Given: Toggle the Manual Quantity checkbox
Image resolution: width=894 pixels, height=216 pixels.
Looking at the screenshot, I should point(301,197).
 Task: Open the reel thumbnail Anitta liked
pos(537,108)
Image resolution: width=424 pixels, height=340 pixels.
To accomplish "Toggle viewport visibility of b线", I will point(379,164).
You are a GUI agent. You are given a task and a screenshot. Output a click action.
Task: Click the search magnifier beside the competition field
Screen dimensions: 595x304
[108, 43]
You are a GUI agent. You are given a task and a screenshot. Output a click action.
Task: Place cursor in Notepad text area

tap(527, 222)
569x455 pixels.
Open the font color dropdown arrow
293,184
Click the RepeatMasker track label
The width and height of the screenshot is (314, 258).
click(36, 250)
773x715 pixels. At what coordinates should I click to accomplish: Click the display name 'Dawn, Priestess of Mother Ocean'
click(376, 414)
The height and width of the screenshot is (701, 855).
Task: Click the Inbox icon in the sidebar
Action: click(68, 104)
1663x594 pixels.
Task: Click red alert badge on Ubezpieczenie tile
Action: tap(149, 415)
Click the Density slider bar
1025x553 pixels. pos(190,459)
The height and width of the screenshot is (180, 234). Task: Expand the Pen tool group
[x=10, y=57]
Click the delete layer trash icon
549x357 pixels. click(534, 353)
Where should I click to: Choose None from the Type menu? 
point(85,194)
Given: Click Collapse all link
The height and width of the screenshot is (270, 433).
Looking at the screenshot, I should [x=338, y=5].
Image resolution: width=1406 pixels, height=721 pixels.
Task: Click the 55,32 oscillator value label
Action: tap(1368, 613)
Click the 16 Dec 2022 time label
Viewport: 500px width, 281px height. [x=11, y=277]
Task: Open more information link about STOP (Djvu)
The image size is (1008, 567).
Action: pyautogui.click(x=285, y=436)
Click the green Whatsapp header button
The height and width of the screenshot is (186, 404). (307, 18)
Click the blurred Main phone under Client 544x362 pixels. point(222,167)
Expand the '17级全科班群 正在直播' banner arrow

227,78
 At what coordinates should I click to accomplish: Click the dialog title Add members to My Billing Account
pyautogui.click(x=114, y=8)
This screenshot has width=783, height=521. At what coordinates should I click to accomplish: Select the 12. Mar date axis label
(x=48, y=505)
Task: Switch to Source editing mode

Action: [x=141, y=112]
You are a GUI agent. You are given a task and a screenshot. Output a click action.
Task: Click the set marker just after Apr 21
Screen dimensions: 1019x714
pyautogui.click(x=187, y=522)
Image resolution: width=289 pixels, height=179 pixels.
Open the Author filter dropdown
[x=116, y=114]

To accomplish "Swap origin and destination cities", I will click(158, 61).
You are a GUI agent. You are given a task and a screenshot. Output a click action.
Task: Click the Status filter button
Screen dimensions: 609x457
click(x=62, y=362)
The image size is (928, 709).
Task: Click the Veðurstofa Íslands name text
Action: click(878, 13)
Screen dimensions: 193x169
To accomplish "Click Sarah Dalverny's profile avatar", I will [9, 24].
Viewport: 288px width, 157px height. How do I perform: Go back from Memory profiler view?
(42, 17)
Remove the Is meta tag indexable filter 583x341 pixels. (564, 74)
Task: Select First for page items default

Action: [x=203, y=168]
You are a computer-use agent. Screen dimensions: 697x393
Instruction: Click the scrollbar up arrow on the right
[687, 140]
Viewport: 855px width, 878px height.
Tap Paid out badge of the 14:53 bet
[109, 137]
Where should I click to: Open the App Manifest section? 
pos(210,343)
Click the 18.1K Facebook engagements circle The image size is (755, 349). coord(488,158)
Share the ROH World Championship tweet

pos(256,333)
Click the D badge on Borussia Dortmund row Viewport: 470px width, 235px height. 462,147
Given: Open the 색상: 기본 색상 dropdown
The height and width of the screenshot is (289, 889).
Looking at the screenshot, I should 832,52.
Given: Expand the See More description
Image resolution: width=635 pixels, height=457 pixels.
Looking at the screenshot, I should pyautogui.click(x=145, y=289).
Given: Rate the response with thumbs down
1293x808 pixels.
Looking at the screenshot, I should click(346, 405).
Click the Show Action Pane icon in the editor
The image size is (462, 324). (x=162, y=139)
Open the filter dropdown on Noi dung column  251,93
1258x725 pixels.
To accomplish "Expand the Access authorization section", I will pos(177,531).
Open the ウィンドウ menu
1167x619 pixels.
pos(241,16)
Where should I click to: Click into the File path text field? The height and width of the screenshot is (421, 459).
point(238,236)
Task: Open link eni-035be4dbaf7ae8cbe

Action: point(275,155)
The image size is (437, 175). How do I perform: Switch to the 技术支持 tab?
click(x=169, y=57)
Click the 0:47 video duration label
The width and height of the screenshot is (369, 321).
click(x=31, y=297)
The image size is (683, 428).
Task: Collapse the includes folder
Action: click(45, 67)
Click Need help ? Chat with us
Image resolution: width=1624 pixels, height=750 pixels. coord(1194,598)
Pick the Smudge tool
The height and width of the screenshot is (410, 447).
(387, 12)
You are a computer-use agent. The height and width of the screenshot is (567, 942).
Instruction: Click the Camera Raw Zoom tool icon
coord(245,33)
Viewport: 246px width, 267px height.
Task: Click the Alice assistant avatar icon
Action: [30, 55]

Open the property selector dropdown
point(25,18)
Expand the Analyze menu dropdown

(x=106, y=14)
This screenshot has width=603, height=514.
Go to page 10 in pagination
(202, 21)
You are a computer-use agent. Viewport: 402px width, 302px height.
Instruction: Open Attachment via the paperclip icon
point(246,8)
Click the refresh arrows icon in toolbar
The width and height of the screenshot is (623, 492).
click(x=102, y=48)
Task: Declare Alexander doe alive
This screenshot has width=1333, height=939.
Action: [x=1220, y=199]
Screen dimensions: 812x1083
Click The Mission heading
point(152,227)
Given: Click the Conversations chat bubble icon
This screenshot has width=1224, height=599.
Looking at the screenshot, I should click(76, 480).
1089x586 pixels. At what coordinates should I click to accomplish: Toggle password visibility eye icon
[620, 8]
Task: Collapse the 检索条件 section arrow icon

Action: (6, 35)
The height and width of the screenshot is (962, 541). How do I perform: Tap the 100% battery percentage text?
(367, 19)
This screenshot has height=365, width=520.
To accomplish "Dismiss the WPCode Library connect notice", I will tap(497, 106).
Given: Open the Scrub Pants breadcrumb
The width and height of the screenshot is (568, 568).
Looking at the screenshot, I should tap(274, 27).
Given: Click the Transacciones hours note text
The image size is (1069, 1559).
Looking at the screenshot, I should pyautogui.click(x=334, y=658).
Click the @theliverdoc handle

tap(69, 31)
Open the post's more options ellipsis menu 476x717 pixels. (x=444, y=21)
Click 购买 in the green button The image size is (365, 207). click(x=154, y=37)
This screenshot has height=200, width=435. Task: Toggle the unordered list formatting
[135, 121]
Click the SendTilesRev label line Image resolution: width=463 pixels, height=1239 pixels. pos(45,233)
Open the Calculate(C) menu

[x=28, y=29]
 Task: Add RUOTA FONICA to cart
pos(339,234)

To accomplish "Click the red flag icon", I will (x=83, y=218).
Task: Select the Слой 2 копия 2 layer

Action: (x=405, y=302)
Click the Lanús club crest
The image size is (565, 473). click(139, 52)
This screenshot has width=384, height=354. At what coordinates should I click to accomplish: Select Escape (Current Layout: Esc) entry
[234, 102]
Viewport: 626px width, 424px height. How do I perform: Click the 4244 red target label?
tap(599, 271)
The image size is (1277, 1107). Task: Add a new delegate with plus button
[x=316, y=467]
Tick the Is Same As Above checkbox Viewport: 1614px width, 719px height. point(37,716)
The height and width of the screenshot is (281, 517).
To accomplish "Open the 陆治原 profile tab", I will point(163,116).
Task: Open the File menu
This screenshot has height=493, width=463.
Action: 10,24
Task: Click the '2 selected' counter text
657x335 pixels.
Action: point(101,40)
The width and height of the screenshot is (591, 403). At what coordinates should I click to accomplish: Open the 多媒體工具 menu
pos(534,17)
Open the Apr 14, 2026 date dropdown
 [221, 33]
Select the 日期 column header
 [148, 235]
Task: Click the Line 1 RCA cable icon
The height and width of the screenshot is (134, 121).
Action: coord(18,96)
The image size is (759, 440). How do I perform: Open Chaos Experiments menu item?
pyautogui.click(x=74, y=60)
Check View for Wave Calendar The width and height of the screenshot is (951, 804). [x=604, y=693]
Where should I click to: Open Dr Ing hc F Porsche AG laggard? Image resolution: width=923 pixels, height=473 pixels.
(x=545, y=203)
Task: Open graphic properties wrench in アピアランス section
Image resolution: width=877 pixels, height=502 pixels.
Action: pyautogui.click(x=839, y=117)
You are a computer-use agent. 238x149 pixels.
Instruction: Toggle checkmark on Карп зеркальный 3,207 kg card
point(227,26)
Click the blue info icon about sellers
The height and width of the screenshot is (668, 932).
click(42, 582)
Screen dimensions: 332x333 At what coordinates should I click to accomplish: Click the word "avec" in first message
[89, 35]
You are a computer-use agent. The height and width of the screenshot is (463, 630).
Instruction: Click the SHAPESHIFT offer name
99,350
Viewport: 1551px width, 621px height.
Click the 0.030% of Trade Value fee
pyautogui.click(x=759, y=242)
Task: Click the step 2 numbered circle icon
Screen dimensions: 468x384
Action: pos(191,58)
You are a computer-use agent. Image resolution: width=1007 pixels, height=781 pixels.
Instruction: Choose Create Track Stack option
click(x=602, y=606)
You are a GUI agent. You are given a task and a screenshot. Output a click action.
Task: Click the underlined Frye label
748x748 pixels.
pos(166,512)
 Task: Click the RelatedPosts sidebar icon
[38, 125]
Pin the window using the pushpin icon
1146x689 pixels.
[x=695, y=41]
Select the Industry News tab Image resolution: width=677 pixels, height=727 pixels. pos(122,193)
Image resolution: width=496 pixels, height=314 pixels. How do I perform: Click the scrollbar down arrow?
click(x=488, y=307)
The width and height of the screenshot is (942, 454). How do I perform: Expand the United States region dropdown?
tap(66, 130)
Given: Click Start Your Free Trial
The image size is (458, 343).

:: How to complete this task ::
Of the lines above, retype only those from the line containing "Task: Open the File menu" through the line containing "Task: Click the Line 1 RCA cable icon", including both, exactly.

:: Response box ::
Task: Open the File menu
This screenshot has height=493, width=463.
Action: 10,24
Task: Click the '2 selected' counter text
657x335 pixels.
Action: point(101,40)
The width and height of the screenshot is (591, 403). At what coordinates should I click to accomplish: Open the 多媒體工具 menu
pos(534,17)
Open the Apr 14, 2026 date dropdown
 [221, 33]
Select the 日期 column header
 [148, 235]
Task: Click the Line 1 RCA cable icon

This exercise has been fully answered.